In June 1722 a seaman from Marblehead, Massachusetts named Philip Ashton was aboard a vessel that entered the waters around Shelburne, Nova Scotia. Ashton was a fisherman and had no experience with trouble on the high seas. But this was to change very quickly. As his shallop entered the waters of the harbor, it was spotted and boarded by pirates under the command of the notorious Edward Low. The crew and its cargo were now under the control of Low and his men.
In those days captured men usually had two choices: either join up with the pirates, or be killed and thrown overboard. Ashton was presented with ship’s articles to sign as evidence of his intention to join up with the pirates. Ashton and six other men refused, citing their religious scruples and the effect that such a decision would have on their parents. The pirates beat them and tossed them into the hold. Despite further threats of death, Ashton always refused; but he was eventually signed on anyway as a forced volunteer.

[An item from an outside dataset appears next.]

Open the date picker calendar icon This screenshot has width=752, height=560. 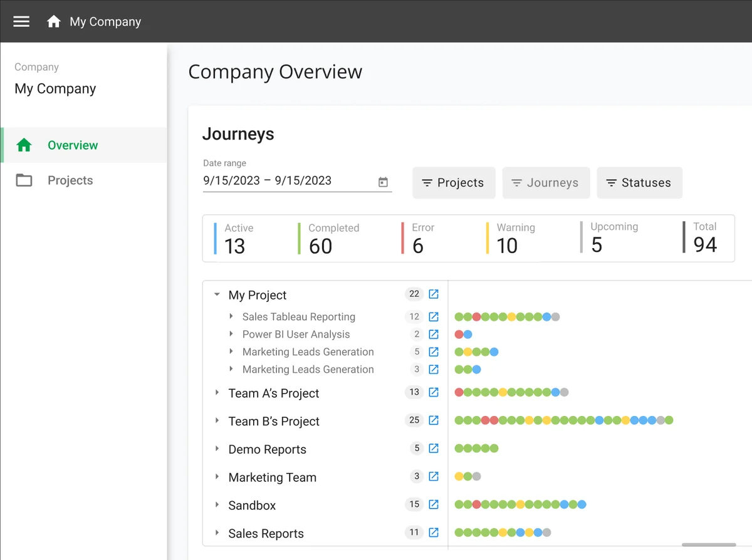coord(383,182)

Many beatings and instances of maltreatment later, Low’s pirate ship found its way to the area around Grand Grenada and Tobago. Pirate ships in those days frequently visited the Caribbean to secure water and other supplies, as the region was not heavily patrolled by the British navy, the only force that pirates really feared. While Low was there he and his men managed to capture seven or eight French ships. They then headed for Curacao. Further adventures followed which led the buccaneer armada to the Roatan Harbor in the Bay of Honduras. All this time, Ashton had been looking for an opportunity to escape. He thought he found one on March 9, 1723 when a landing party decided to show ashore on an island in the bay. As the party reached the shoreline, he told the pirate crew he wanted to go further inland to “hunt for coconuts.” Once out sight, he gave the rest of the party the slip and tried to lie low until they tired of looking for him.

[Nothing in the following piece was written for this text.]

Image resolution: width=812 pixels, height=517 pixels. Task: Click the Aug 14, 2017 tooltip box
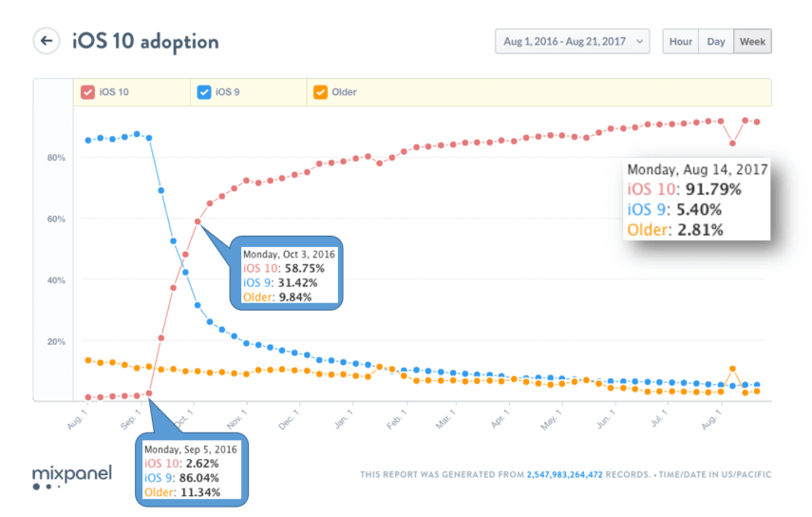tap(696, 199)
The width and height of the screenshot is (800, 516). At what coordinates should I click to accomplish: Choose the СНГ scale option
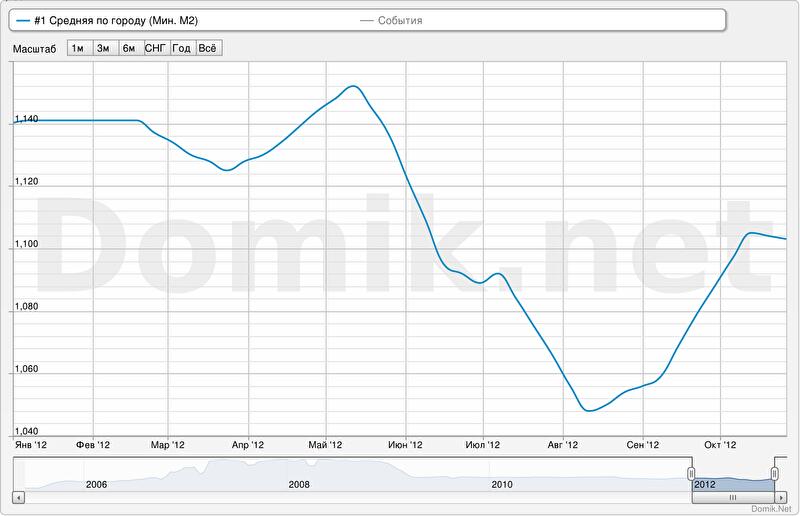pos(156,48)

Ashton had escaped his tormentors, but he seemed out of the frying pan only to be into the fire. The island was uninhabited. The island was located to the north of Cape Honduras and was about thirty miles in length. There were wild fruits in abundance (papayas, coconuts, and grapes), but he had no tools of any kind to open coconuts or to fashion implements that could help him survive. Tortoise eggs were found in great quantity on certain parts of the shoreline. But he could not even make a fire. Huge lizards were a threat, for their bites would mean almost certain blood poisoning. Flies and gnats were a constant torment as well; without shoes his feet blossomed into red lumps of inflamed flesh. There were even some wild boars on the island, probably brought there by Indians many years before.
In November 1723 he actually made contact with a renegade Englishman who paddled to the island in a canoe; he himself said he had been a prisoner of the Spanish for about twenty years and longed to escape. He gave Ashton some flint and steel to build fires with, as well as a knife. Paddling away and promising to return soon, he vanished forever; Ashton never learned what happened to him. Possibly the Spanish authorities caught up with him. But at least he now had tools, and things improved markedly for him on Roatan Island. One day he found an abandoned canoe on the beach; this he repaired and outfitted, and then took to the open sea, heading for the island of Bonaca. This island was about six leagues to the west.

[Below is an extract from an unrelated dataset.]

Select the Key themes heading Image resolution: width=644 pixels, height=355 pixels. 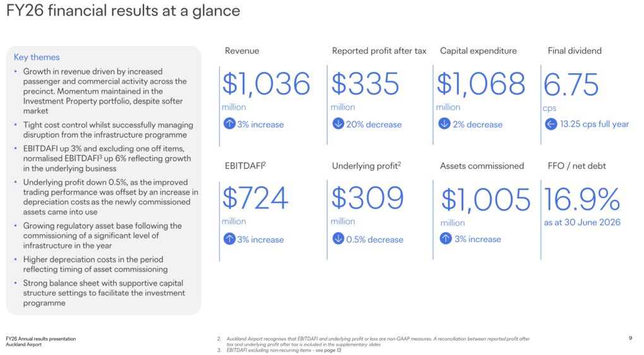pyautogui.click(x=37, y=57)
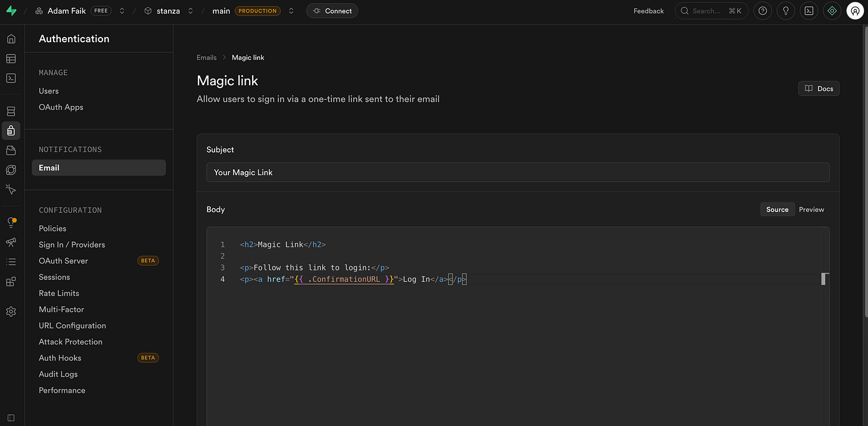Open the Table Editor icon in sidebar
Screen dimensions: 868x426
pyautogui.click(x=11, y=58)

He made it to Bonaca but ran into the Spanish military, who never appreciated the presence of foreigners in their domains. When they opened fire on him, he hid from them and then eventually paddled back to Roatan. After sixteen months of this Robinson Crusoe existence, he made contact with friendly outsiders. These were other Englishmen who had escaped from Spanish captivity and were plotting their next move. When Ashton was given his first drink of rum in sixteen months, he nearly toppled over. When the party tried to escape some time later, they dodged the Spanish but ran into pirates. They were able to give them the slip as well, and headed for the island of Bonaca; there they found a great number of ships moored for commerce, as the region was a hub of trading activity.
Ashton eventually presented himself to the British man-of-war Diamond, which was bound for Jamaica. The men were shocked by his gaunt, haggard appearance; his clothing was in tatters and his face covered with a tangle of whiskers. But he had found safety at last. So protected, he found his way to a commercial vessel that was bound for Massachusetts. So it was that after two years, ten months, and fifteen days, Ashton was heading back for home in Marblehead. He eventually published an account of his adventures, but how he lived the remainder of his life is not recorded.